Provided information
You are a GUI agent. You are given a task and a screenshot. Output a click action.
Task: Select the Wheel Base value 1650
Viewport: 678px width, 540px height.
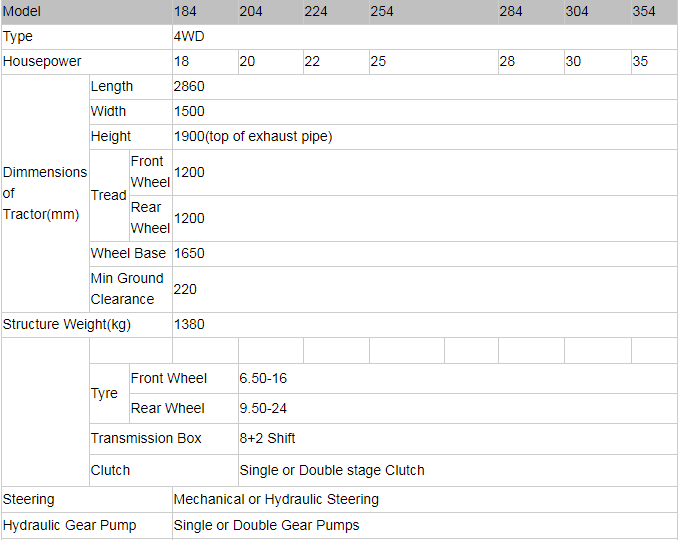(189, 253)
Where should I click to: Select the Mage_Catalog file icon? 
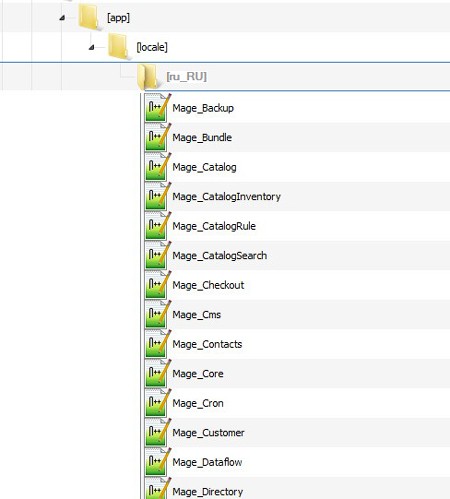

What the exercise asks
Scan the listing above, and wherever a line holds the word "Select", copy it.

Your response
Task: Select the Wheel Base value 1650
Where should I click to: Select the Mage_Catalog file icon? 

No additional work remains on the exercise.